The Testaments(28)
The Wives were downstairs having a tea party in the living room and waiting for the important moment. I did not know what moment exactly, but I could hear them laughing and chattering. They were drinking champagne along with their tea, as I knew from the bottles and empty glasses I saw in the kitchen later.
The Handmaids and the designated Aunts were with Ofkyle. She wasn’t in her own room—that room wouldn’t have been big enough for everyone—but in the master bedroom on the second floor. I could hear a groaning sound that was like an animal, and the Handmaids chanting—Push, push, push, breathe, breathe, breathe—and at intervals an anguished voice I didn’t recognize—but it must have been Ofkyle’s—saying Oh God, Oh God, deep and dark as if it was coming out of a well. It was terrifying. Sitting on the stairs hugging myself, I began to shiver. What was happening? What torturing, what inflicting? What was being done?
These sounds went on for what seemed a long time. I heard footsteps hurrying along the hallway—the Marthas, bringing whatever had been requested, carrying things away. From snooping in the laundry later in the evening I saw that some of these things were bloody sheets and towels. Then one of the Aunts came out into the hall and started barking into her Computalk. “Right now! As fast as you can! Her pressure’s way down! She’s losing too much blood!”
There was a scream, and another. One of the Aunts called down the stairs to the Wives: “Get in here now!” The Aunts didn’t usually yell like that. A crowd of footsteps, hurrying up the stairs, and a voice saying, “Oh, Paula!”
Then there was another siren, a different kind. I checked the hallway—nobody—and scuttled to my own room to peer out the window. A black car, the red wings and the snake, but a tall gold triangle: a real doctor. He almost leapt out of the car, slamming the door, and ran up the steps.
I heard what he was saying: Shit! Shit! Shit! Shit of a God!
This in itself was electrifying: I had never heard a man say anything like that before.
* * *
—
It was a boy, a healthy son for Paula and Commander Kyle. He was named Mark. But Ofkyle died.
I sat with the Marthas in the kitchen after the Wives and the Handmaids and everyone had gone away. The Marthas were eating the leftover party food: sandwiches with the crusts cut off, cake, real coffee. They offered me some of the treats, but I said I wasn’t hungry. They asked about my cramps; I would feel better tomorrow, they said, and after a while it wouldn’t be so bad, and anyway you got used to it. But that wasn’t why I had no appetite.
There would have to be a wet nurse, they said: it would be one of the Handmaids who’d lost a baby. That, or formula, though everyone knew formula wasn’t as good. Still, it would keep life in the little mite.
“The poor girl,” Zilla said. “To go through all of that for nothing.”
“At least the baby was saved,” said Vera.
“It was one or the other,” said Rosa. “They had to cut her open.”
“I’m going to bed now,” I said.
* * *
—
Ofkyle hadn’t yet been taken out of our house.
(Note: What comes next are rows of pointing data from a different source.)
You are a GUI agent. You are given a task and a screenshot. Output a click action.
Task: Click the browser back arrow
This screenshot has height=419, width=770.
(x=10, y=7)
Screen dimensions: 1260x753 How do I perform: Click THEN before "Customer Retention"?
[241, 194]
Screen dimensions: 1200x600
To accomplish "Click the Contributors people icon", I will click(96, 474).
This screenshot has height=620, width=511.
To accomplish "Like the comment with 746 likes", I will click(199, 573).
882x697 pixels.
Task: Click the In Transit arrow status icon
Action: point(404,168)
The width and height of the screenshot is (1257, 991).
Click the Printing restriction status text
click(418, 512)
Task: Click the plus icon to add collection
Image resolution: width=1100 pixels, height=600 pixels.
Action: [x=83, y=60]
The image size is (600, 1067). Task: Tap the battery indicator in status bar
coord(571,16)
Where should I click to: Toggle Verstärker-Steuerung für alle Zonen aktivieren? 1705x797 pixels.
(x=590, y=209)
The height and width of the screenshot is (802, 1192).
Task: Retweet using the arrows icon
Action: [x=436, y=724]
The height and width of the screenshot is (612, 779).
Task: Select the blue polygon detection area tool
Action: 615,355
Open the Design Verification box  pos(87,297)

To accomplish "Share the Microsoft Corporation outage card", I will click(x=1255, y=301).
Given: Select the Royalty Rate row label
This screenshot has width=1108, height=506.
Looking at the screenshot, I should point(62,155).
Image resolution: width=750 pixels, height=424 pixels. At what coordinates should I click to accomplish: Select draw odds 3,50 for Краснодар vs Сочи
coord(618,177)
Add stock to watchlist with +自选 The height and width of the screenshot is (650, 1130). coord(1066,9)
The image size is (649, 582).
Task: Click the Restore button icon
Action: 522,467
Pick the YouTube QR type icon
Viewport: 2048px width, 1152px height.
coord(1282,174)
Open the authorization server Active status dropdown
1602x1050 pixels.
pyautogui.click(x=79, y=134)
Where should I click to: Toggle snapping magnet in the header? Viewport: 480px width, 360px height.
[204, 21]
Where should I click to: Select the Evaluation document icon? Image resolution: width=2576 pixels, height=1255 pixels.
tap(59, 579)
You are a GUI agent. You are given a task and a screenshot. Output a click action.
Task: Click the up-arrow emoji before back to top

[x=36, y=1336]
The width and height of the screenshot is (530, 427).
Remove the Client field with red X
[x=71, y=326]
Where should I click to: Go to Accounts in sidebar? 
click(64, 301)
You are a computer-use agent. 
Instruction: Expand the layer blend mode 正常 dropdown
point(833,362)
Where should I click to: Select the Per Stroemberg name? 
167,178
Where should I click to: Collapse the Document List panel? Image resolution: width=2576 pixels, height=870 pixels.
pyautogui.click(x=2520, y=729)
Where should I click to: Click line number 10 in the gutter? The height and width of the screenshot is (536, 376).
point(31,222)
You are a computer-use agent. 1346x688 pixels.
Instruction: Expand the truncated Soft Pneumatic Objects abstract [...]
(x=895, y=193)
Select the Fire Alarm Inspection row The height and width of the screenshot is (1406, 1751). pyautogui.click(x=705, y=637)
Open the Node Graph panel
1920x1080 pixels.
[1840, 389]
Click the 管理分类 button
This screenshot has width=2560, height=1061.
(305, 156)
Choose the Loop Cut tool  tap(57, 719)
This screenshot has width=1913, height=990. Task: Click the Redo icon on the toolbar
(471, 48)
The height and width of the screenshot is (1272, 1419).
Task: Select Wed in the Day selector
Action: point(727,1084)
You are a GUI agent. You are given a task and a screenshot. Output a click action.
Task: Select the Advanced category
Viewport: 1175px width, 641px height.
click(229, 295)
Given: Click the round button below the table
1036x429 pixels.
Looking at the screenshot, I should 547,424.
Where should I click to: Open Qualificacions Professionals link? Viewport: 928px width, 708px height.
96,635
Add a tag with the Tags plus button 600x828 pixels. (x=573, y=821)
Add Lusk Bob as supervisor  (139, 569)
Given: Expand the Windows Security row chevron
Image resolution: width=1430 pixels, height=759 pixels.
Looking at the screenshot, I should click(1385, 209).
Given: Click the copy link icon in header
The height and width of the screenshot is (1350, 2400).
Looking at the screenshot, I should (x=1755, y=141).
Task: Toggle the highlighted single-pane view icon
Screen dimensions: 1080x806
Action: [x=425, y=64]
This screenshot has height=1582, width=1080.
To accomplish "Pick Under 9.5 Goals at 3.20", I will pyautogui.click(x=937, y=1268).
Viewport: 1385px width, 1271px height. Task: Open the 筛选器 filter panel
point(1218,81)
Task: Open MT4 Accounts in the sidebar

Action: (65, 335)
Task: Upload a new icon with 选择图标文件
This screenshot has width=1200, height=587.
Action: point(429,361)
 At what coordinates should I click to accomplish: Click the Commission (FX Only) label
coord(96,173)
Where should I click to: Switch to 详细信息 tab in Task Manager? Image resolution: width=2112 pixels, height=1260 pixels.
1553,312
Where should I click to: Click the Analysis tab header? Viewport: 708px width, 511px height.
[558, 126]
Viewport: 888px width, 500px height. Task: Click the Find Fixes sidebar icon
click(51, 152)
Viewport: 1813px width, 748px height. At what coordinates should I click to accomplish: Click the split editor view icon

She was in her own room, wrapped in a sheet, as I discovered when I went softly up the back stairs.
I uncovered her face. It was flat white: she must have had no blood left in her. Her eyebrows were blond, soft and fine, upcurved as if surprised. Her eyes were open, looking at me. Maybe that was the first time she had ever seen me. I kissed her on the forehead.
“I won’t ever forget you,” I said to her. “The others will, but I promise I won’t.”
Melodramatic, I know: I was still a child really. But as you can see, I have kept my word: I never have forgotten her. Her, Ofkyle, the nameless one, buried under a little square stone that might as well have been blank. I found it in the Handmaid graveyard, some years later.
And when I had the power to do so, I searched for her in the Bloodlines Genealogical Archives, and I found her. I found her original name. Meaningless, I know, except for those who must have loved her and then been torn apart from her. But for me it was like finding a handprint in a cave: it was a sign, it was a message. I was here. I existed. I was real.
What was her name? Of course you will want to know.
It was Crystal. And that is how I remember her now. I remember her as Crystal.
* * *
—
They had a small funeral for Crystal. I was allowed to come to it: having had my first period, I was now officially a woman. The Handmaids who’d been present at the Birth were allowed to come too, and our entire household went as well. Even Commander Kyle was there, as a token of respect.
We sang two hymns—“Uplift the Lowly” and “Blessed Be the Fruit”—and the legendary Aunt Lydia gave a speech. I looked at her with wonder, as if she was her own picture come to life: she existed after all. She looked older than her picture, though, and not quite as scary.
She said that our sister in service, Handmaid Ofkyle, had made the ultimate sacrifice, and had died with noble womanly honour, and had redeemed herself from her previous life of sin, and she was a shining example to the other Handmaids.
Aunt Lydia’s voice trembled a little as she was saying this. Paula and Commander Kyle looked solemn and devout, nodding from time to time, and some of the Handmaids cried.